Records excerpted from a collection
○ ○ ○ ○ ○ ○ ○

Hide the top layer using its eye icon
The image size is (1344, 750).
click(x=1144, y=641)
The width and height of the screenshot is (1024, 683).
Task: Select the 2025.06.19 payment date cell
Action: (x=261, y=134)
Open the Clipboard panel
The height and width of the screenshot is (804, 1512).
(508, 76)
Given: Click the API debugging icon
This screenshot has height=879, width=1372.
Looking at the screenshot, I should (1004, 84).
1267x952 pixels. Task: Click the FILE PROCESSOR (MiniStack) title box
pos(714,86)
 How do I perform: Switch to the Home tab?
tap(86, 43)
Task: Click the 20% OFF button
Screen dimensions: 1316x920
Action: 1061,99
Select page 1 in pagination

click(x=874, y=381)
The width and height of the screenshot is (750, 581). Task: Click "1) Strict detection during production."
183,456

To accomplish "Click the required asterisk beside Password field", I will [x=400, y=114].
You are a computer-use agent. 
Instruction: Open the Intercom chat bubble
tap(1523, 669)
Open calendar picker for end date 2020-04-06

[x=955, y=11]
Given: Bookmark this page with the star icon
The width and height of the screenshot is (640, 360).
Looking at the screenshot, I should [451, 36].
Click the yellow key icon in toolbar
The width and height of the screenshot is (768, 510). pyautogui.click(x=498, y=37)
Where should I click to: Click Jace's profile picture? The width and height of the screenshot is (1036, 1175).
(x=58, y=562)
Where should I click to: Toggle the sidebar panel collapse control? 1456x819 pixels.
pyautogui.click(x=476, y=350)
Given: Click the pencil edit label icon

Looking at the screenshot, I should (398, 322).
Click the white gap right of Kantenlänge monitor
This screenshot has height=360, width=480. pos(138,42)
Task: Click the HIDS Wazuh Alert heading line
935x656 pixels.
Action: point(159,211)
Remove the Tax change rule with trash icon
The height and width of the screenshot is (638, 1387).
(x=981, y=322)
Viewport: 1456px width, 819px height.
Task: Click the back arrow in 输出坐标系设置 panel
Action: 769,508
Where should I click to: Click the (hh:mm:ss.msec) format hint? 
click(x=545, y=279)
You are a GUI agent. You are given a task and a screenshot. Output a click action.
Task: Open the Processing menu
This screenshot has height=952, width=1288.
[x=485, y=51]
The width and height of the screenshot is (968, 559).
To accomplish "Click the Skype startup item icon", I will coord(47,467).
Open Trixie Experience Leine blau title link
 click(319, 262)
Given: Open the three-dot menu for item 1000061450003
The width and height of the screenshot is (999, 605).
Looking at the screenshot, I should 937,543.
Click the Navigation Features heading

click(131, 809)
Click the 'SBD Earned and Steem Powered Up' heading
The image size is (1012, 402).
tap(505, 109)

○ ○ ○ ○ ○ ○ ○

Directions for this task
Arrange every line of the records above as a numbered list, leaving out the blank lines.

Response to this task
1. Hide the top layer using its eye icon
2. The image size is (1344, 750).
3. click(x=1144, y=641)
4. The width and height of the screenshot is (1024, 683).
5. Task: Select the 2025.06.19 payment date cell
6. Action: (x=261, y=134)
7. Open the Clipboard panel
8. The height and width of the screenshot is (804, 1512).
9. (508, 76)
10. Given: Click the API debugging icon
11. This screenshot has height=879, width=1372.
12. Looking at the screenshot, I should (1004, 84).
13. 1267x952 pixels. Task: Click the FILE PROCESSOR (MiniStack) title box
14. pos(714,86)
15.  How do I perform: Switch to the Home tab?
16. tap(86, 43)
17. Task: Click the 20% OFF button
18. Screen dimensions: 1316x920
19. Action: 1061,99
20. Select page 1 in pagination
21. click(x=874, y=381)
22. The width and height of the screenshot is (750, 581). Task: Click "1) Strict detection during production."
23. 183,456
24. To accomplish "Click the required asterisk beside Password field", I will [x=400, y=114].
25. You are a computer-use agent. 
26. Instruction: Open the Intercom chat bubble
27. tap(1523, 669)
28. Open calendar picker for end date 2020-04-06
29. [x=955, y=11]
30. Given: Bookmark this page with the star icon
31. The width and height of the screenshot is (640, 360).
32. Looking at the screenshot, I should [451, 36].
33. Click the yellow key icon in toolbar
34. The width and height of the screenshot is (768, 510). pyautogui.click(x=498, y=37)
35. Where should I click to: Click Jace's profile picture? The width and height of the screenshot is (1036, 1175).
36. (x=58, y=562)
37. Where should I click to: Toggle the sidebar panel collapse control? 1456x819 pixels.
38. pyautogui.click(x=476, y=350)
39. Given: Click the pencil edit label icon
40. Looking at the screenshot, I should (398, 322).
41. Click the white gap right of Kantenlänge monitor
42. This screenshot has height=360, width=480. pos(138,42)
43. Task: Click the HIDS Wazuh Alert heading line
44. 935x656 pixels.
45. Action: point(159,211)
46. Remove the Tax change rule with trash icon
47. The height and width of the screenshot is (638, 1387).
48. (x=981, y=322)
49. Viewport: 1456px width, 819px height.
50. Task: Click the back arrow in 输出坐标系设置 panel
51. Action: 769,508
52. Where should I click to: Click the (hh:mm:ss.msec) format hint? 
53. click(x=545, y=279)
54. You are a GUI agent. You are given a task and a screenshot. Output a click action.
55. Task: Open the Processing menu
56. This screenshot has height=952, width=1288.
57. [x=485, y=51]
58. The width and height of the screenshot is (968, 559).
59. To accomplish "Click the Skype startup item icon", I will coord(47,467).
60. Open Trixie Experience Leine blau title link
61.  click(319, 262)
62. Given: Open the three-dot menu for item 1000061450003
63. The width and height of the screenshot is (999, 605).
64. Looking at the screenshot, I should 937,543.
65. Click the Navigation Features heading
66. click(131, 809)
67. Click the 'SBD Earned and Steem Powered Up' heading
68. The image size is (1012, 402).
69. tap(505, 109)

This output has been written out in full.